Well, the first problem is, that the description of this effect in the SVG standard is rather vague. It mostly consists of C-source, which implements this effect. Well, this code doesn't even compile with gcc. It has only a couple useful comments and they describe the simple RNG used for this effect. What I have, is code that presumably calculates the colour value for single pixel, if I manage to figure out, what exactly I should pass it as parameters.

The second problem is a long-time PIA. The filters rendering code receives a bounding box, which is almost but not quite what SVG standard defines as bounding box. Well, for non-rotated and non-skewed object coordinate systems at least. With this effect, one fills the whole filter effects area, which is usually specified relative to the bounding box. (default is to expand the bounding box by 10% to every direction) As feTurbulence fills this whole area, it's really important to have correct size for this area. Otherwise, this will result in inconsistency between different SVG viewers, potentially also between different Inkscape releases.

Monday, 2 July 2007

In the Mood

This weekend, I was at the PuistoBlues blues festival in Järvenpää, Finland. Not only as a visitor, either. A couple days before the main concert I was building the tents - one for the VIP persons, a couple for serving beer, the backstage etc. On the day after the main concert, I was then tearing those same tents down.

I'm not too big a fan of blues, though I've become more interested in it in the last couple of months, as I've been learning to play harmonica. For me, this has more to it than only blues. It's a big festival in my former hometown and the artists there are world-class. The best thing still is the atmosphere on days before and after the main concert, as most people there creating the festival are volunteers. They (or actually, we) are not building the festival for money but because of the ambitions towards blues or the festival.

Well, the bands there were good. Once again, I didn't like the biggest stars Johnny Winter and Keb Mo so much as those playing before them. Or maybe at that point I was already too tired to pay attention. Well, anyhow. A Finnish band J. Karjalainen Lännen-Jukka was really good, though some people nearby me were pondering, if it was blues at all. It wasn't anything anything too polished, but more like simple country style music. J. Karjalainen himself was playing banjo along with a violinist, guitarist and a mandolin player.

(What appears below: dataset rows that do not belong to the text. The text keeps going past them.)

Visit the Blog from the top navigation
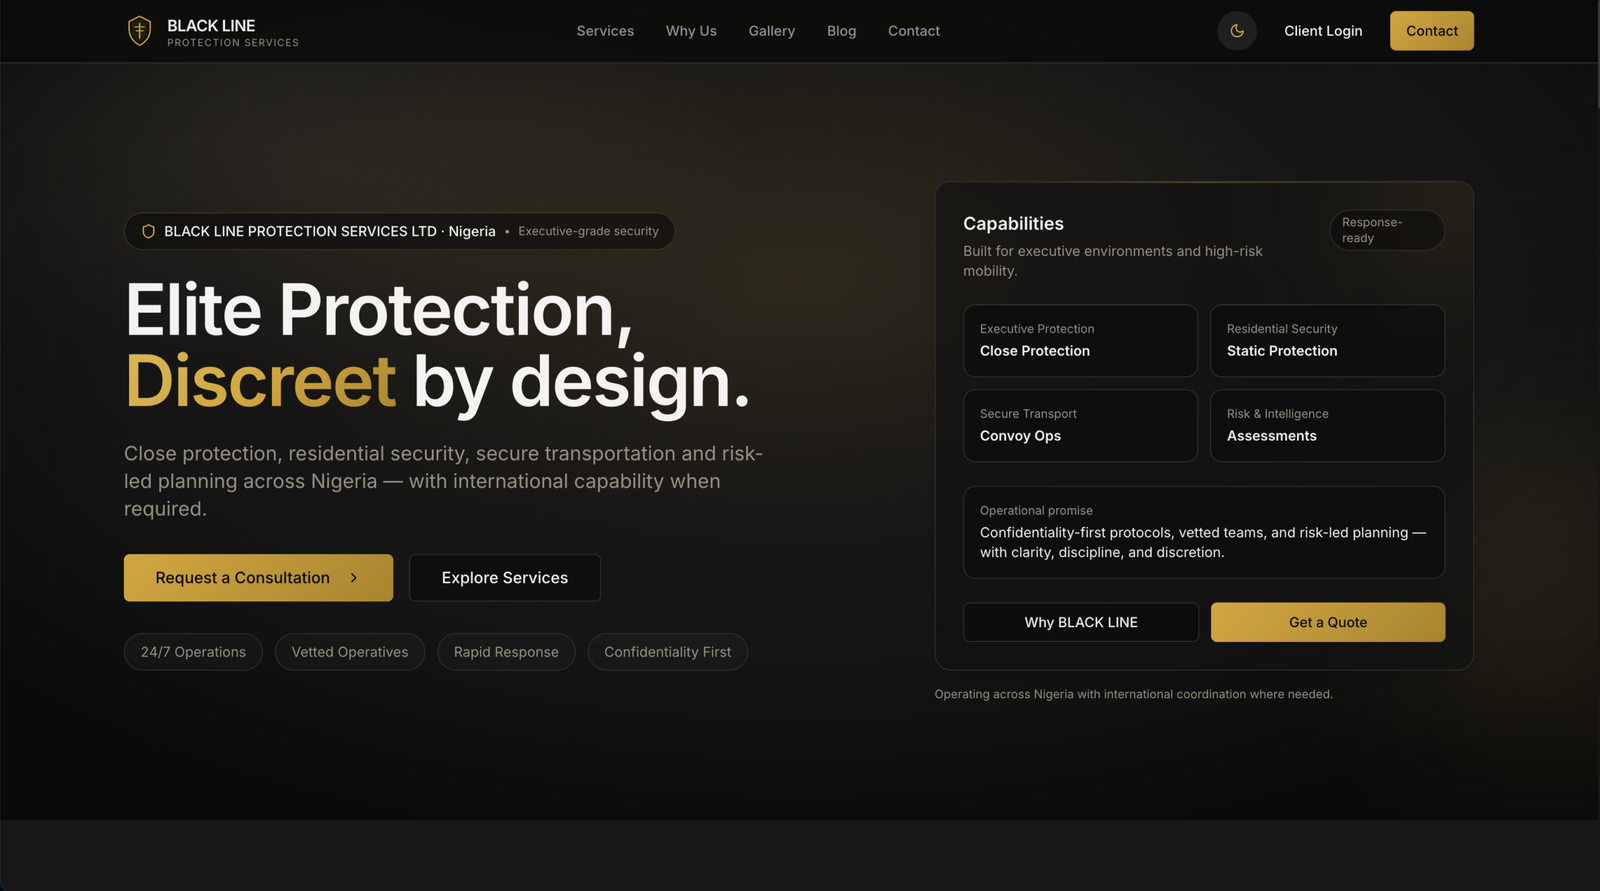The height and width of the screenshot is (891, 1600). tap(841, 31)
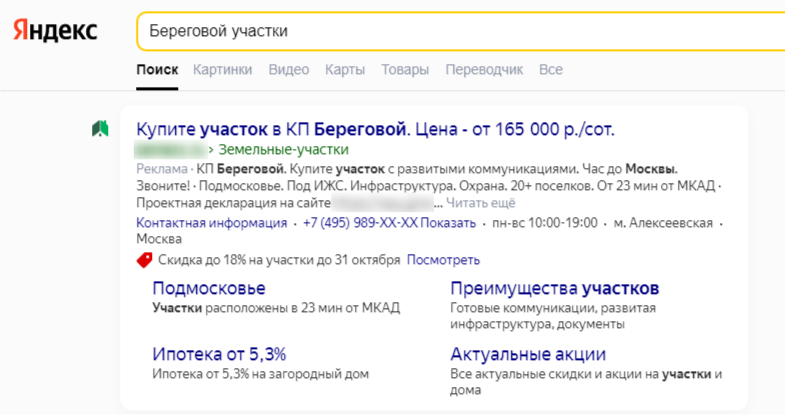The height and width of the screenshot is (415, 785).
Task: Click the search field with Береговой участки
Action: [x=450, y=31]
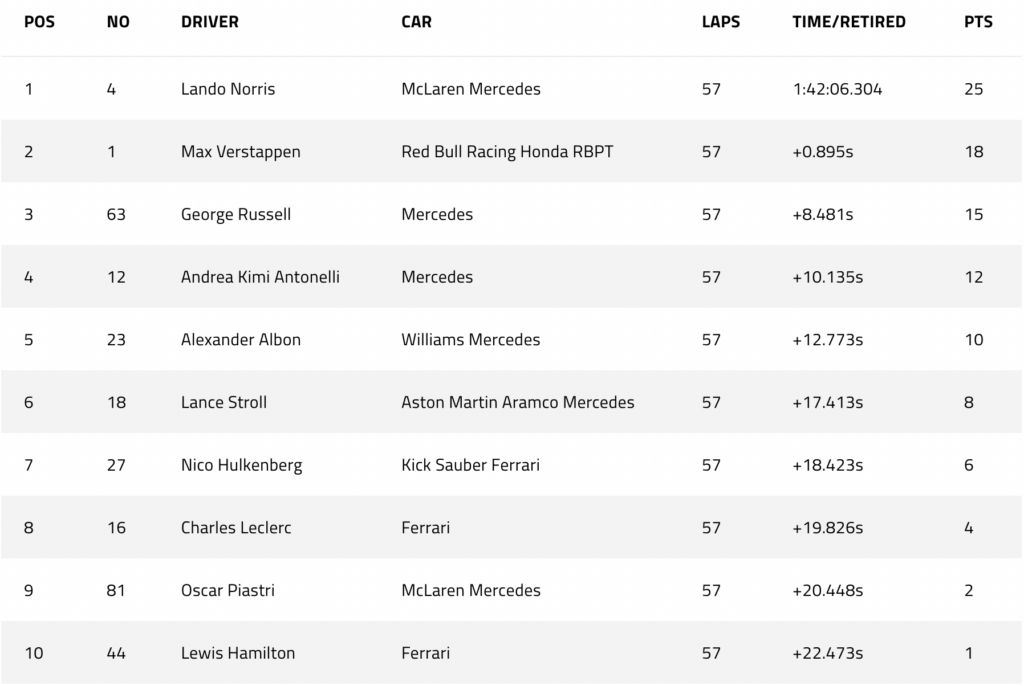Click Andrea Kimi Antonelli name

click(260, 277)
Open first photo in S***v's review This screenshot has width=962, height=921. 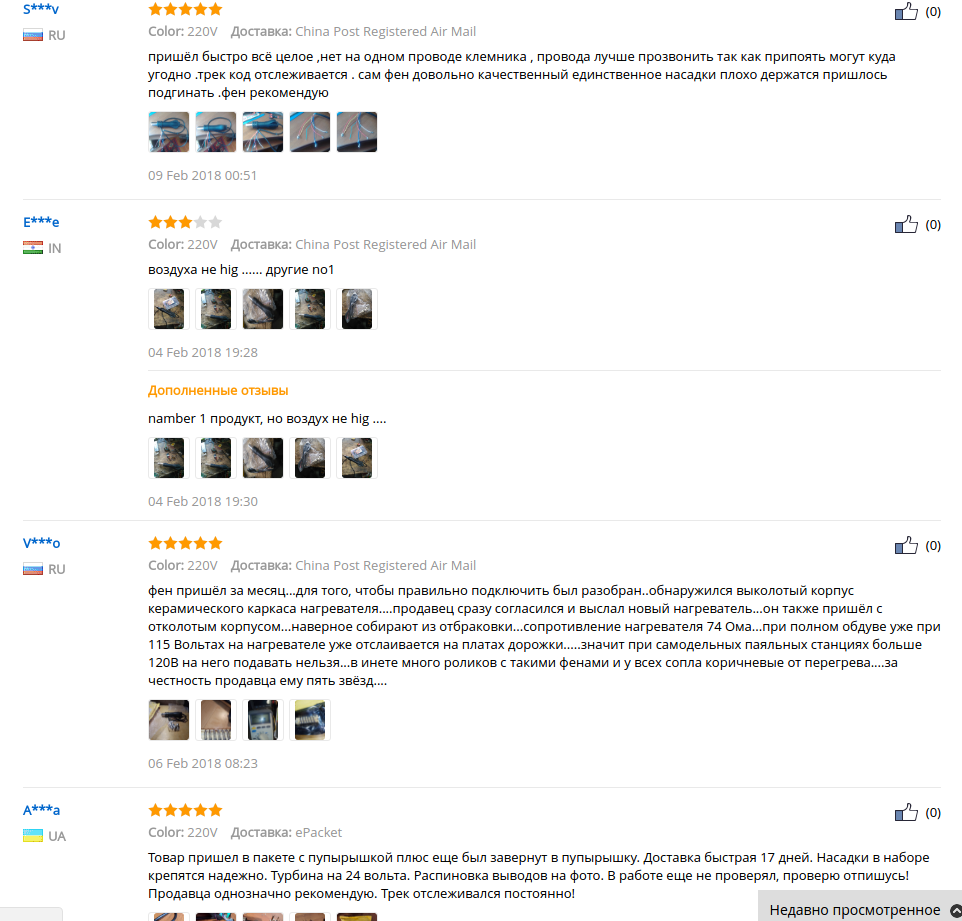click(169, 132)
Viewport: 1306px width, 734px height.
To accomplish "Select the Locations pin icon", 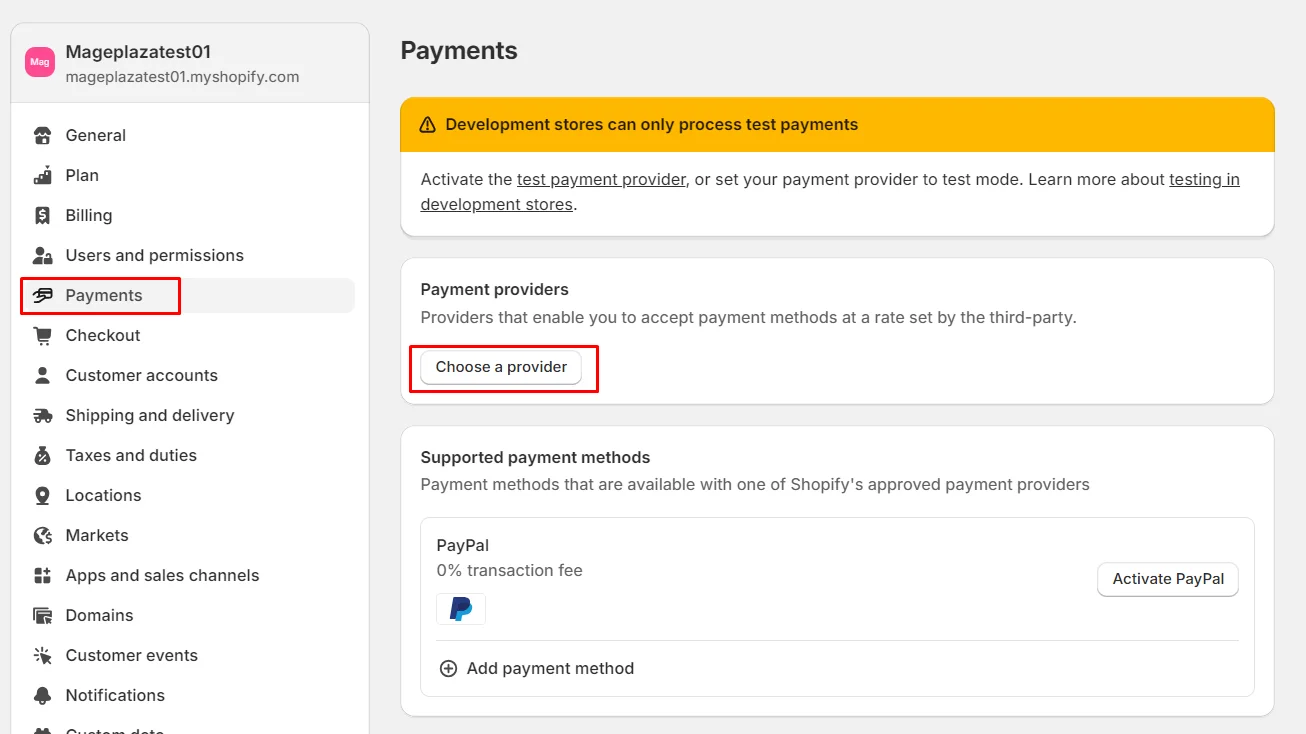I will 42,495.
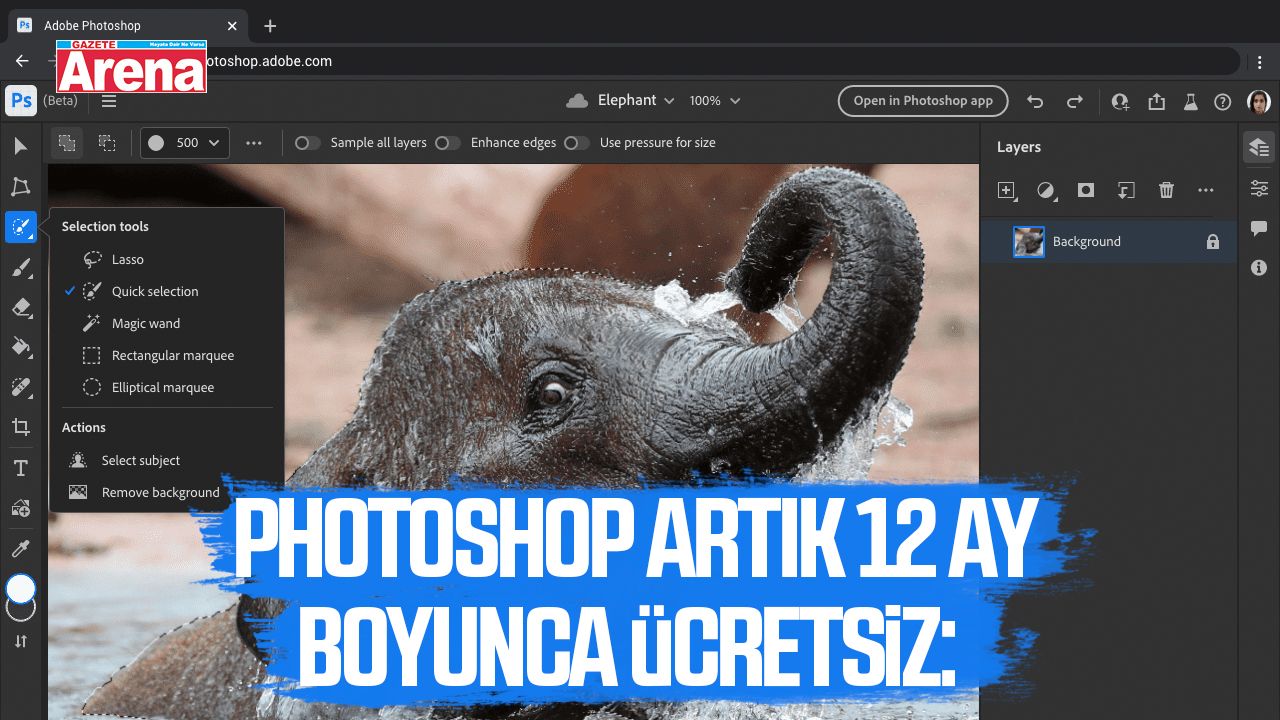Select the Background layer thumbnail

coord(1029,242)
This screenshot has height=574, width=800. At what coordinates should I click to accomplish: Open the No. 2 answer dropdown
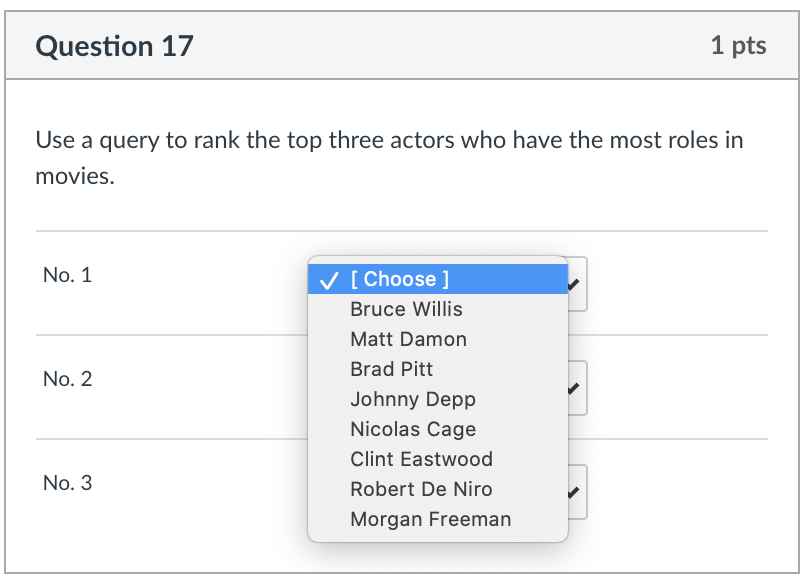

Jody Williams & Billy Boy Arnold played more regular blues. Before their show, what caught my attention was, that Billy Boy Arnold is a harmonica player. This was a big point for me, I wanted to hear and see how he played. And were they ever good! I liked especially their pianist, in red shirt and hammering away on a grand piano.

There was also a local group, the Super Blues Band, who had also played at the first PuistoBlues thirty years ago. Quite a feat, I have to say.